1 去掉hive表中无意的列
create external table dim_jd_brand(rowkey string,brand_id string,brand_name string,category_id string, category_name string)
stored by'org.apache.hadoop.hive.hbase.HBaseStorageHandler'
with serdeproperties("hbase.columns.mapping" = ":key,o:brand_id,o:brand_name,o:category_id,o:category_name")
tblproperties("hbase.table.name" = "pro:ods_jd_brand");
brand_id列都是空值,这列已经没有啥价值,但是外表已经创建,如何修改呢?外表并不存数据,故而删除重建即可。
drop table dim_jd_brand;
2 kylin与hive视图
Apache Kylin高级部分之使用Hive视图,
create view v_jd_category_brand
as
select djc.one_category_name,djc.two_category_name,djc.three_category_name,djc.category_id,djc.category_name
,djb.brand_name
from dim_jd_category djc inner join dim_jd_brand djb on djc.category_id=djb.category_id
之前在旧的model中创建,总会出现很多问题,kylin的可视化也不是测试充分,故还是建议删掉旧的model
java.lang.IllegalArgumentException: bad data type -- , does not match (any|char|varchar|string|boolean|byte|binary|int|short|long|integer|tinyint|smallint|bigint|int4|long8|float|real|double|decimal|numeric|date|time|datetime|timestamp|_literal_type|_derived_type|hllc|bitmap|topn|raw|extendedcolumn|percentile|dim_dc|stddev_sum|bitmap_map)\s*(?:[(]([\d\s,]+)[)])?

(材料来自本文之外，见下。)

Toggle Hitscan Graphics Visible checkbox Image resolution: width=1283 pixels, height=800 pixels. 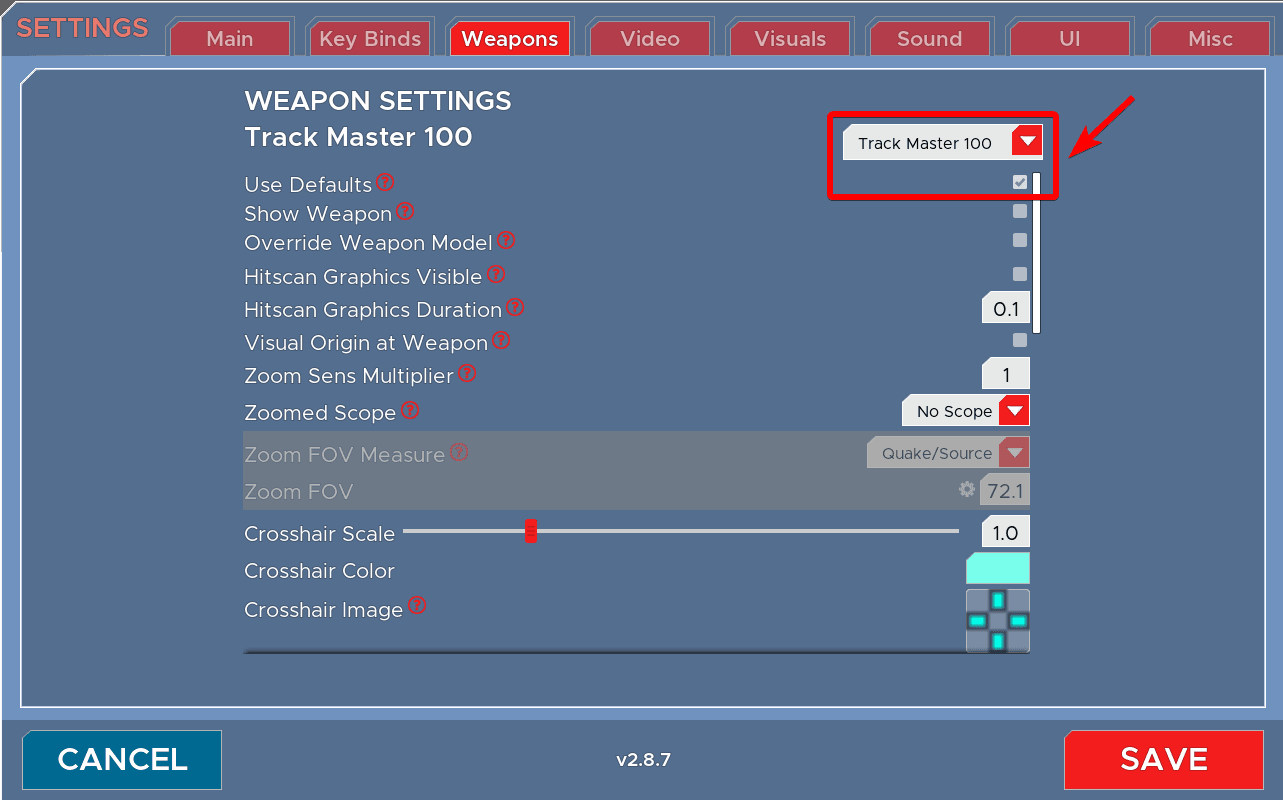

在Cube Designer中Measures中没有返回类型,这个应该是kylin自身的问题,我是在原来的model基础做的,所以总是遗留各种各种的问题,我删掉model,重新创建model,就没有出现真么乱七八糟的问题,而且维度也都能选了。
3 hive join
hive mapjoin
29.697 seconds,大表在前,小表在后,MapJoin适用的场景:在二个要连接的表中,有一个很大,有一个很小,这个小表可以存放在内存中而不影响性能。
Hive v0.7之前,需要使用hint提示 /*+ mapjoin(table) */才会执行MapJoin。那之后呢?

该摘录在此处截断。